# [TASK DIRECTIONS]
Below are some entries. Return exactly the lines from the one with "Click red Player object icon in jump action" through the final line, leaving out any pictures.

** EXTRACTED RECORDS follows **

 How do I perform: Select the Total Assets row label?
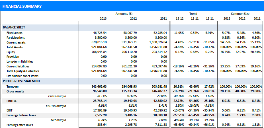coord(15,47)
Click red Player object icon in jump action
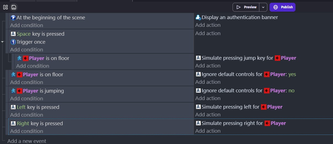Viewport: 333px width, 144px height. click(277, 58)
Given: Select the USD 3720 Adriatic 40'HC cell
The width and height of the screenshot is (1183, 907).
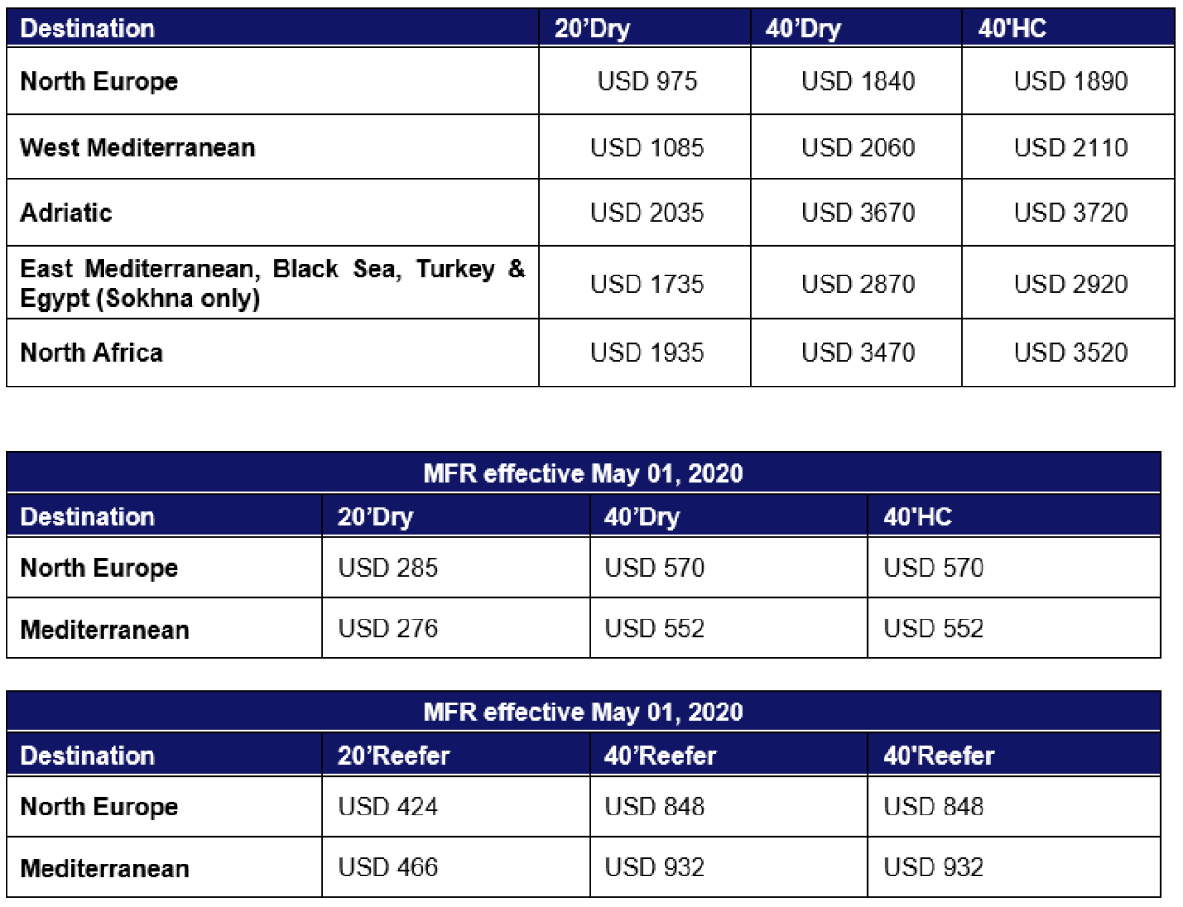Looking at the screenshot, I should point(1068,213).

** End of EXTRACTED RECORDS **

# [RESPONSE]
Click red Player object icon in jump action
Viewport: 333px width, 144px height. click(277, 58)
Given: Select the USD 3720 Adriatic 40'HC cell
The width and height of the screenshot is (1183, 907).
Looking at the screenshot, I should point(1068,213).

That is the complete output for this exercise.